I've seen a couple of A/B test on this problem, but they had mixed results. In some multiple CTAs were better and with others multiple CTA reduced the conversion rate. So the answer is: it depends on your current interface, users, context.

The problem is you can find balance through User or A/B testing. But if you don't have time for it you can follow this advice:

Advice

It really depends on the vertical length of the page and the pattern that your users scan or read your website. If they are not going below the fold then putting CTAs at the bottom of the page won't make much difference.

Heatmaps would be useful

If you can install a heatmap tracking of your page (which consists of just adding one JS library) you will get really valuable information.

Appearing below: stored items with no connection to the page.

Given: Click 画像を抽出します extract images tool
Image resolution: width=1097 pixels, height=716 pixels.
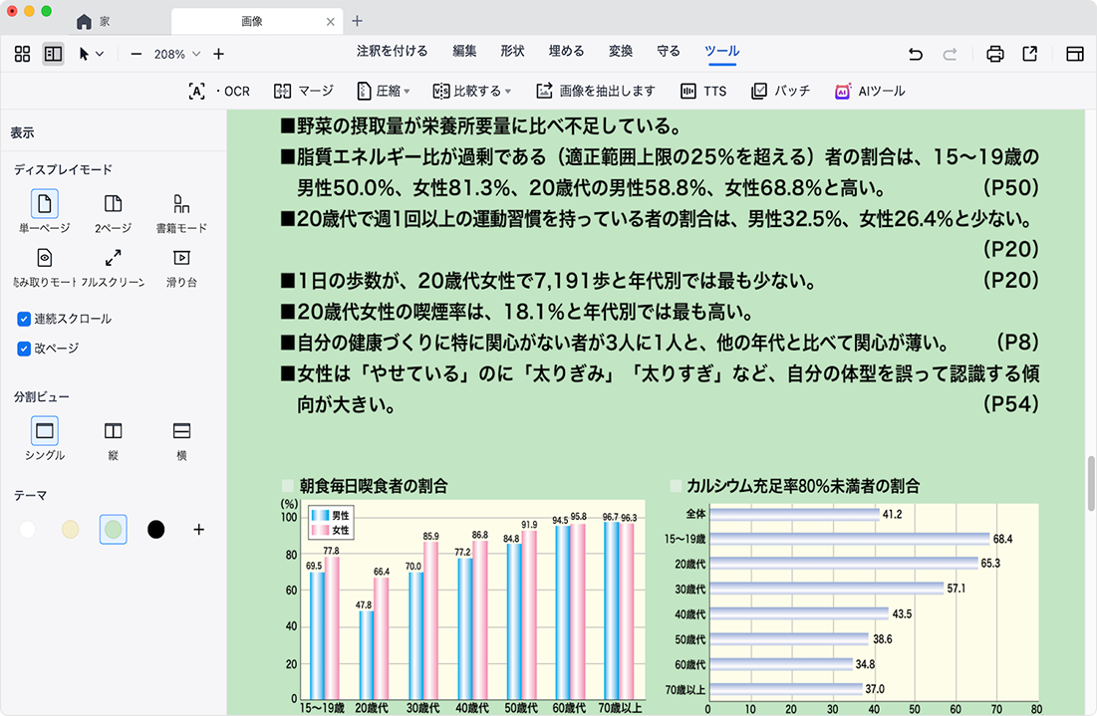Looking at the screenshot, I should (x=596, y=91).
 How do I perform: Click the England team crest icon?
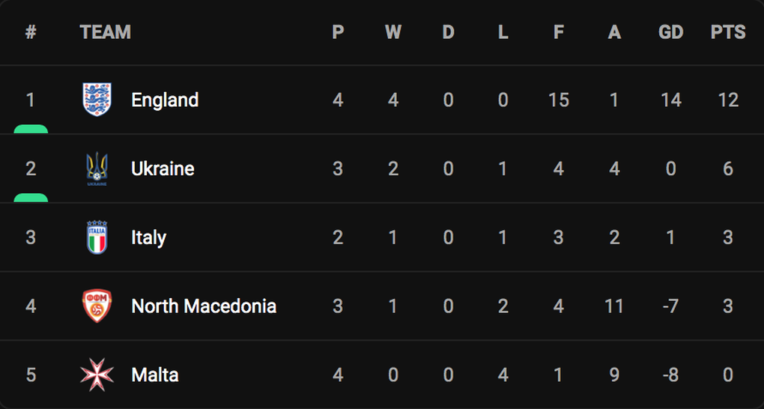pos(97,100)
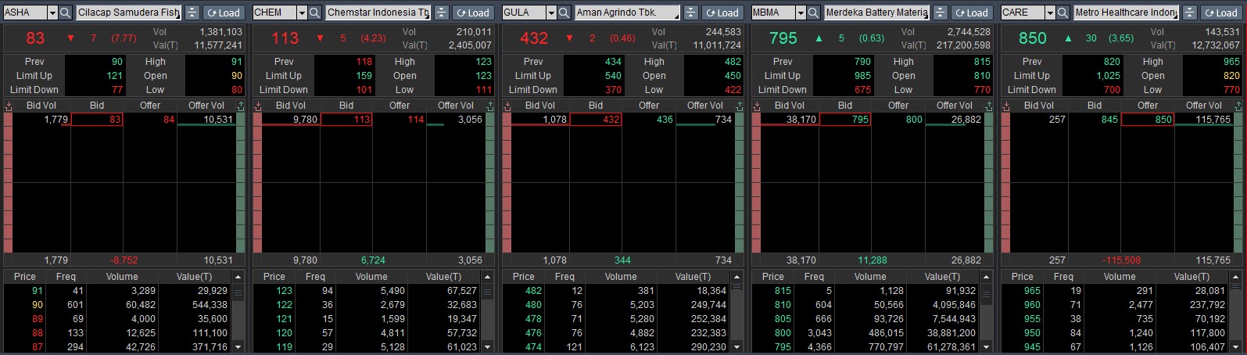The image size is (1247, 355).
Task: Toggle the collapse icon in the Cilacap Samudera panel
Action: pyautogui.click(x=192, y=13)
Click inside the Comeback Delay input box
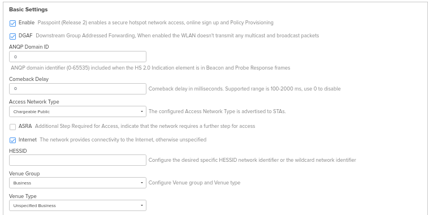 click(x=77, y=89)
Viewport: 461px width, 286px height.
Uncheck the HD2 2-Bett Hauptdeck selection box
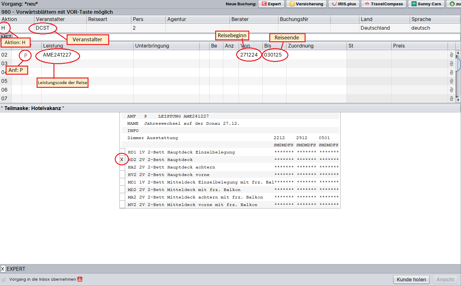[122, 160]
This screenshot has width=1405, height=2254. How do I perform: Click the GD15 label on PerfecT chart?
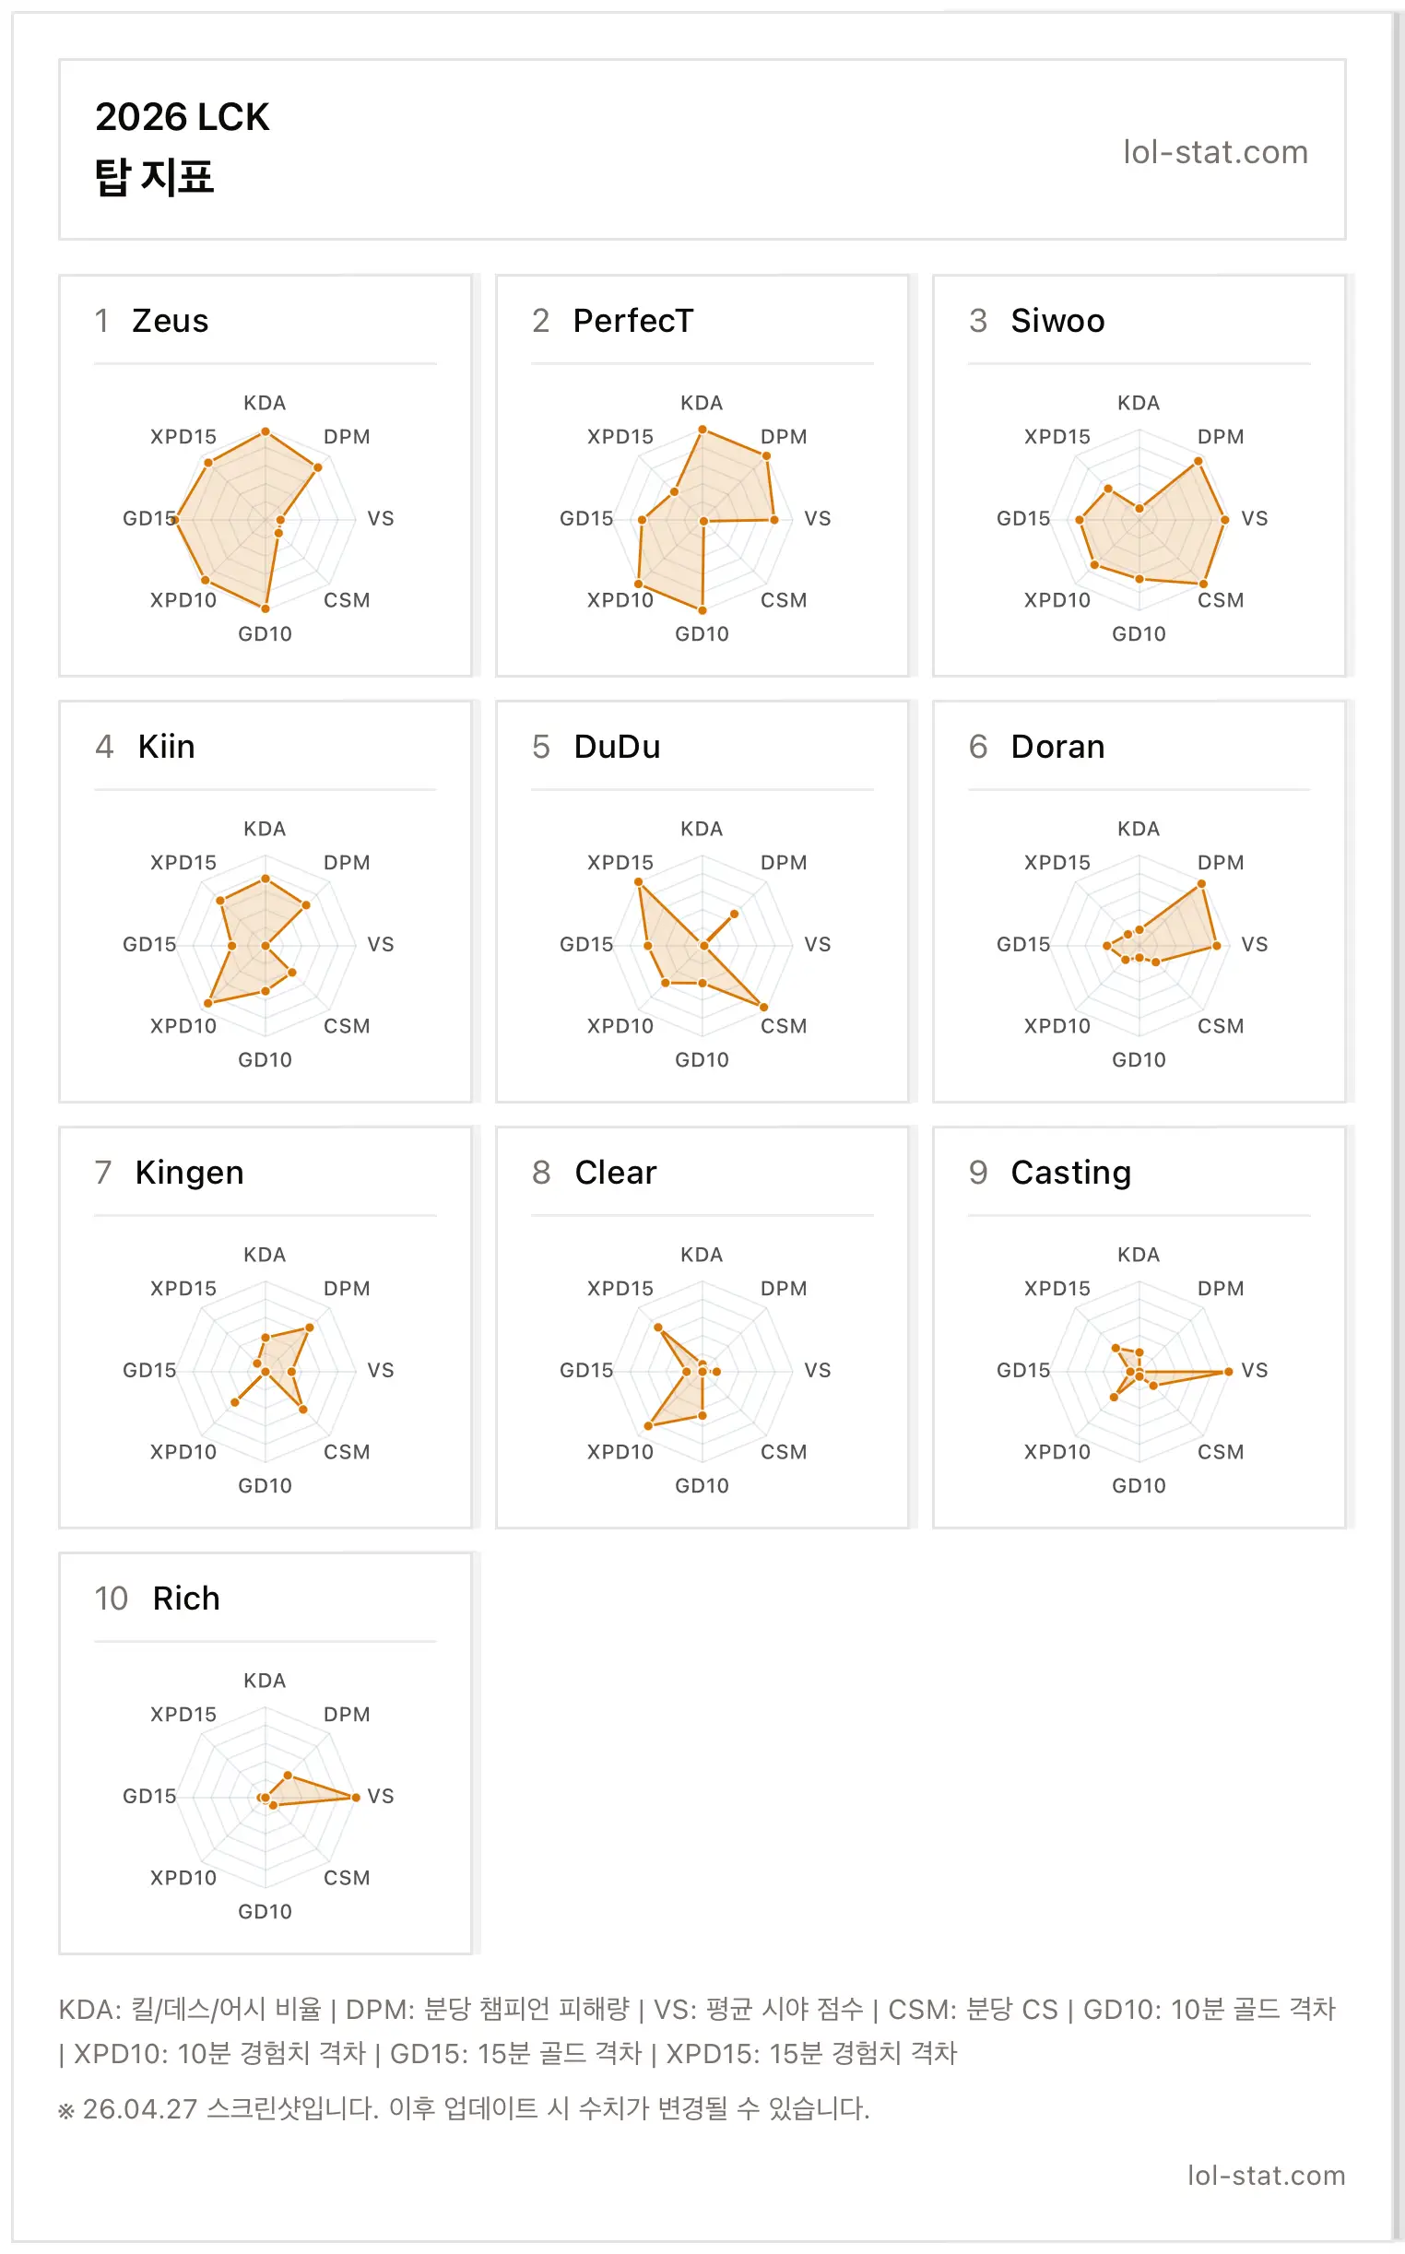(x=585, y=518)
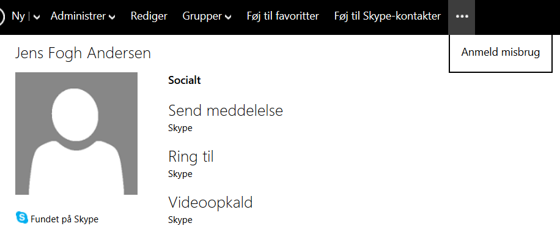
Task: Click the Ny button label
Action: (18, 17)
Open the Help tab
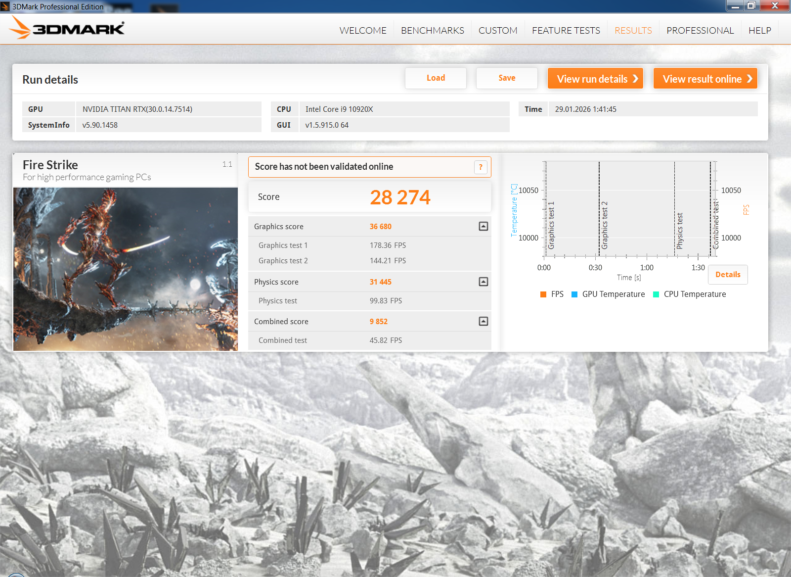 [x=759, y=31]
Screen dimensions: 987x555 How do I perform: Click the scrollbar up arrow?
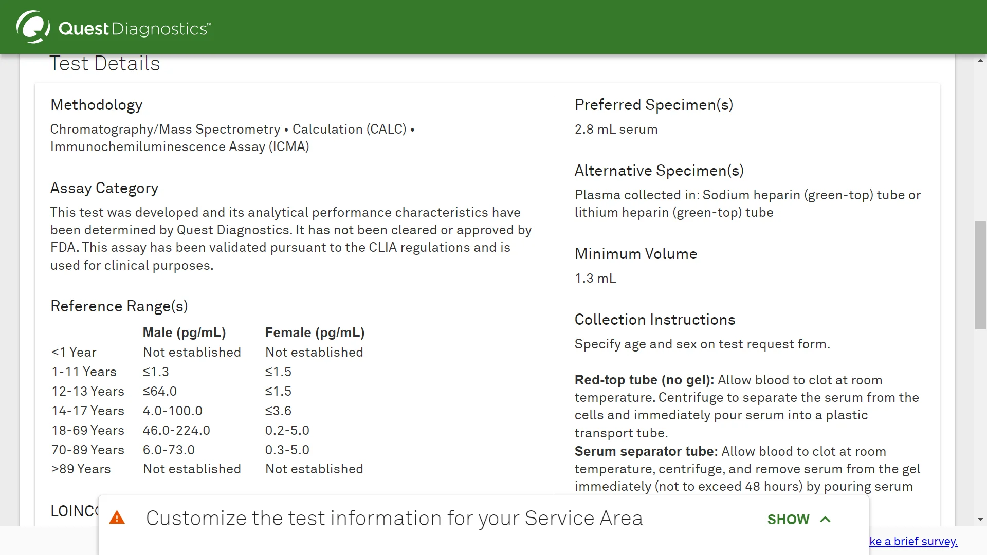point(980,61)
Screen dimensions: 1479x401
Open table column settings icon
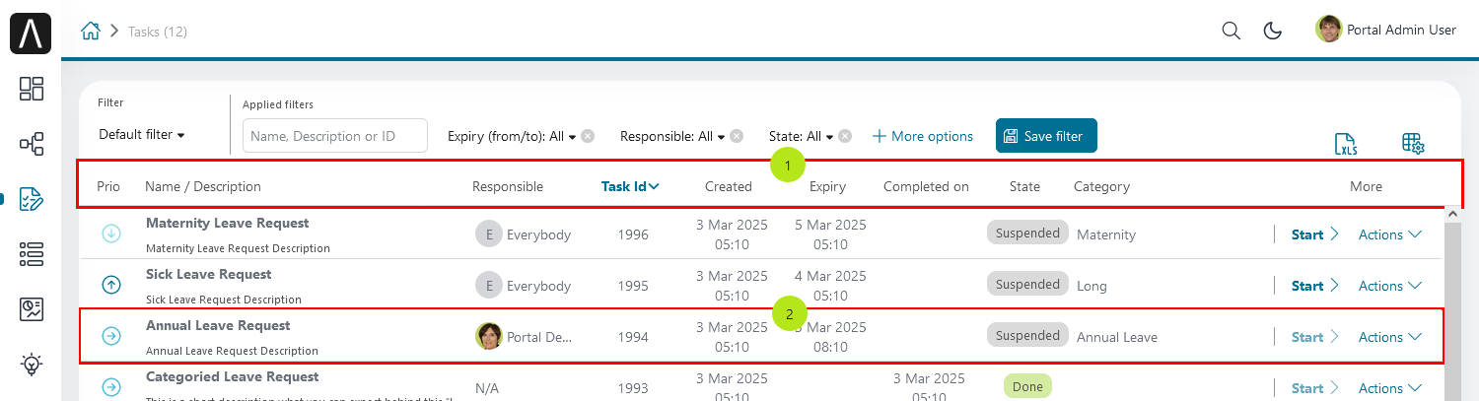tap(1413, 144)
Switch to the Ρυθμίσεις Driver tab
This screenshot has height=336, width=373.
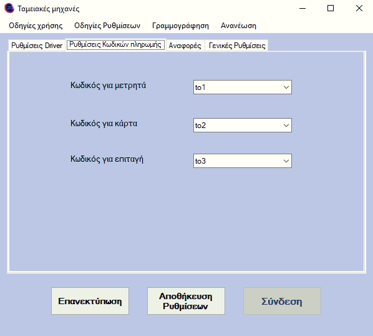pyautogui.click(x=37, y=45)
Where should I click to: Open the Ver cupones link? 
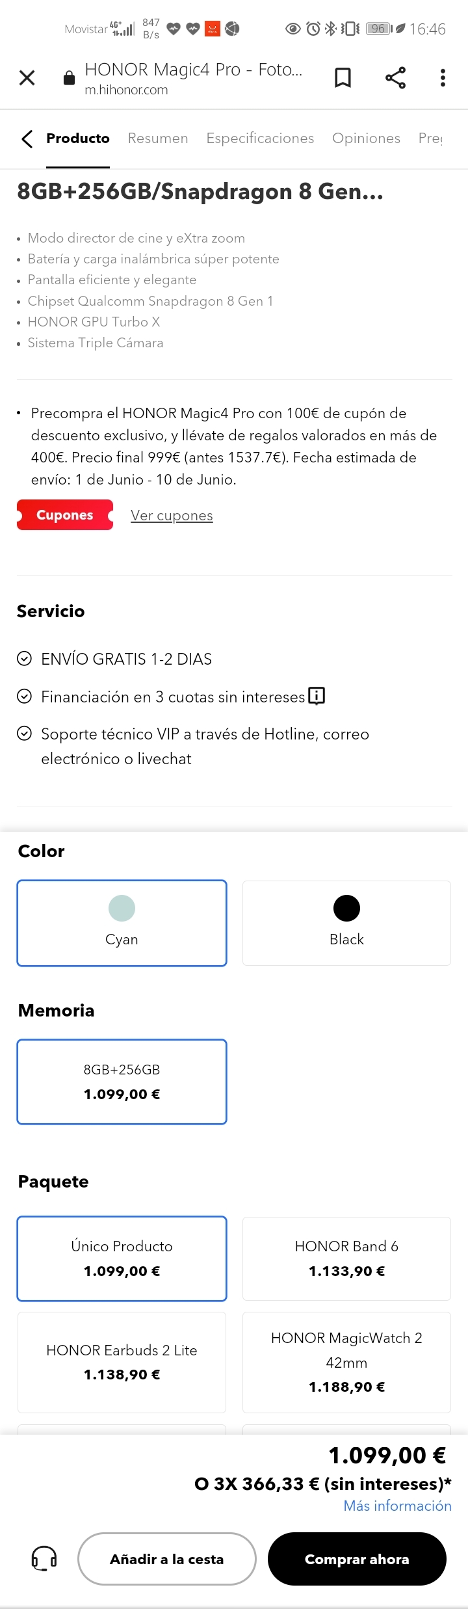(x=171, y=514)
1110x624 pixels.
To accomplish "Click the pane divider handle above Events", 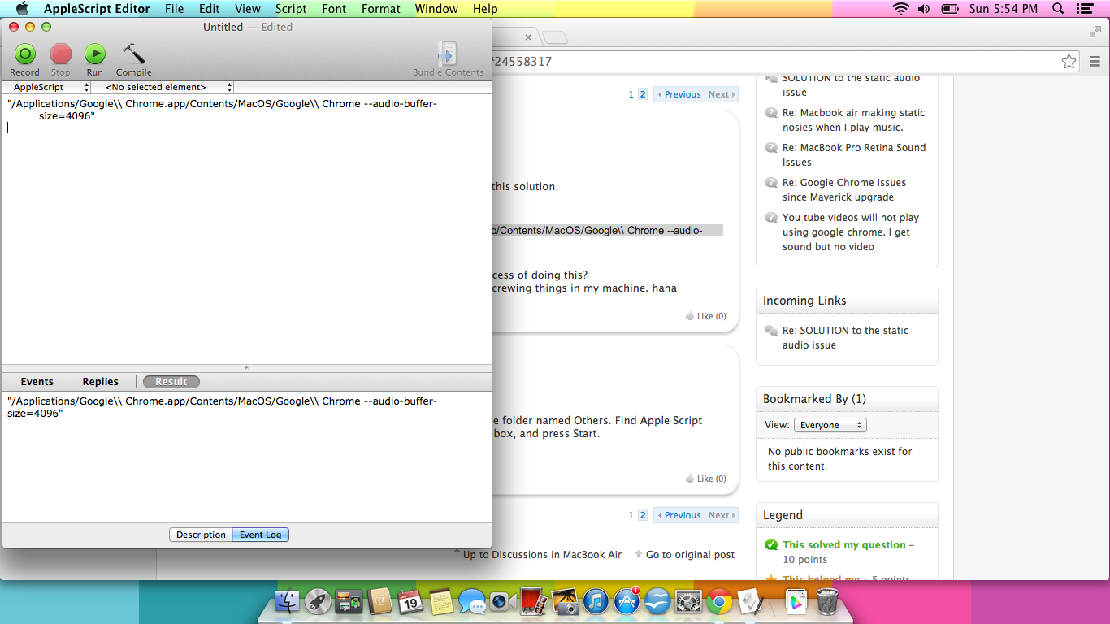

You can see how far down your users are scrolling with a scroll map and where they are clicking with click map. I suggest using hotjar or mouseflow as I've used them and they worked perfectly.

For short pages use 1 CTA and for long use 2 or 3 at maximum.

The number of CTA and their positioning should comply with where users are mostly concentrating their attention on the page. You want to find those places using the heatmaps and put CTA there.

In my opinion, there is no need for more than 2-3 CTAs on a single page because it clutters the interface and may discourage users clicking them because you are trying too hard to get them to your target page.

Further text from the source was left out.